(Item-finding records)
---

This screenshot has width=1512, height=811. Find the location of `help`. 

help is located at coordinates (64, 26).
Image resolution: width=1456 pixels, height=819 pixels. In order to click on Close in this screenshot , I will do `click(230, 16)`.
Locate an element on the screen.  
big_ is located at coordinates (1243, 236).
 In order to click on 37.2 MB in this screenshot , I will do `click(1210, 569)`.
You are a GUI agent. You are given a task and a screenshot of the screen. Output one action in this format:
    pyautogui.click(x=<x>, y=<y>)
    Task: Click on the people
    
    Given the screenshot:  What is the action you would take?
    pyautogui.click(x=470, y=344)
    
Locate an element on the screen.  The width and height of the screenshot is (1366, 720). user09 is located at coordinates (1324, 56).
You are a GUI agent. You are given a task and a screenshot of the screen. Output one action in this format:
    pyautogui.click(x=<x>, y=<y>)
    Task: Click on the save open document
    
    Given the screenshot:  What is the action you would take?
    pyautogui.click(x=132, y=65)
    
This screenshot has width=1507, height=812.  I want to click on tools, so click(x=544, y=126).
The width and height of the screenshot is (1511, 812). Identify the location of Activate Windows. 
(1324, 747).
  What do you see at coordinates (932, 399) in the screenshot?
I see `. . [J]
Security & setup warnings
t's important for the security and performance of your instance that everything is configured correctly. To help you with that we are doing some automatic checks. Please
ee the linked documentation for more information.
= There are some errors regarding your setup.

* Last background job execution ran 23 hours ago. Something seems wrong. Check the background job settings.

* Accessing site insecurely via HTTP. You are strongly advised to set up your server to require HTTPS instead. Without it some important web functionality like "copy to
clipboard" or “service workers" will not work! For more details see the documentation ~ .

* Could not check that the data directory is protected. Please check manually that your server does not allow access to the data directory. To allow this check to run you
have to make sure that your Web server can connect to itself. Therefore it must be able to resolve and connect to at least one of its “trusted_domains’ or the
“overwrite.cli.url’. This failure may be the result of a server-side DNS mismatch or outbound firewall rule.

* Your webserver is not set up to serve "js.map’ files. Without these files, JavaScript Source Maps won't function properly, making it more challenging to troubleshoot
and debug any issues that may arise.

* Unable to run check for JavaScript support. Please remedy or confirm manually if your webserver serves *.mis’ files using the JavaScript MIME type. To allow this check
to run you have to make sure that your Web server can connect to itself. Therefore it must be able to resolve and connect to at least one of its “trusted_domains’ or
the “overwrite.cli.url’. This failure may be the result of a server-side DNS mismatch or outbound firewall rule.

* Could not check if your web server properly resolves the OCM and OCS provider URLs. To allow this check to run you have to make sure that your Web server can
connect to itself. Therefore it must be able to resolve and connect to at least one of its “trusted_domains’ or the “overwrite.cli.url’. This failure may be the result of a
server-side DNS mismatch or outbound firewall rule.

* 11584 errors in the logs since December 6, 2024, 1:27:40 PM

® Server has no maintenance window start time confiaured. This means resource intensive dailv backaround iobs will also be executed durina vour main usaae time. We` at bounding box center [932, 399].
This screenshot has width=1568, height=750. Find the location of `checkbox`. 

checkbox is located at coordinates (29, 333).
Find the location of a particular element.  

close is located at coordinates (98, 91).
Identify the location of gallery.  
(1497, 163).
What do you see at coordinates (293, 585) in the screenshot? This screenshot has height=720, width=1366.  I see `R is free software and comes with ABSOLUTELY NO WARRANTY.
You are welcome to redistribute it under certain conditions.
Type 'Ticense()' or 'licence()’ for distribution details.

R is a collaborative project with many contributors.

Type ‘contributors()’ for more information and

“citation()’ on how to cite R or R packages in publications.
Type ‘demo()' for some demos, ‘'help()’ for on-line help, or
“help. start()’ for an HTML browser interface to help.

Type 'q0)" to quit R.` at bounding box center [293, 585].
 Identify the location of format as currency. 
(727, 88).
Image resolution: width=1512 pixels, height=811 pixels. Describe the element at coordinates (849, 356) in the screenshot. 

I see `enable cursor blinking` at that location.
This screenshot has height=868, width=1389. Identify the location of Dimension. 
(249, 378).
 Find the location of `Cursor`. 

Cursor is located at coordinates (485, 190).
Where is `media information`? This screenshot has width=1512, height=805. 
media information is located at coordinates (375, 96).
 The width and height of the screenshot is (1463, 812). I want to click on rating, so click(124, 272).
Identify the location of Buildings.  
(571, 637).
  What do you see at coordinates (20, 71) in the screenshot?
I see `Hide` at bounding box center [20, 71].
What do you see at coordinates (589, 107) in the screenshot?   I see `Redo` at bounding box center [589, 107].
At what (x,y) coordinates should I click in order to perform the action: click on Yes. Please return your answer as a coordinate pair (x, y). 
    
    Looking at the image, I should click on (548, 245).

---

▶ **Your task**
Print the lines of the records again without any change, from the line containing "Image resolution: width=1456" through the line containing "This screenshot has width=1507, height=812.", including both of those lines.

▶ **Final result**
Image resolution: width=1456 pixels, height=819 pixels. In order to click on Close in this screenshot , I will do `click(230, 16)`.
Locate an element on the screen.  
big_ is located at coordinates (1243, 236).
 In order to click on 37.2 MB in this screenshot , I will do `click(1210, 569)`.
You are a GUI agent. You are given a task and a screenshot of the screen. Output one action in this format:
    pyautogui.click(x=<x>, y=<y>)
    Task: Click on the people
    
    Given the screenshot:  What is the action you would take?
    pyautogui.click(x=470, y=344)
    
Locate an element on the screen.  The width and height of the screenshot is (1366, 720). user09 is located at coordinates (1324, 56).
You are a GUI agent. You are given a task and a screenshot of the screen. Output one action in this format:
    pyautogui.click(x=<x>, y=<y>)
    Task: Click on the save open document
    
    Given the screenshot:  What is the action you would take?
    pyautogui.click(x=132, y=65)
    
This screenshot has width=1507, height=812.  I want to click on tools, so click(x=544, y=126).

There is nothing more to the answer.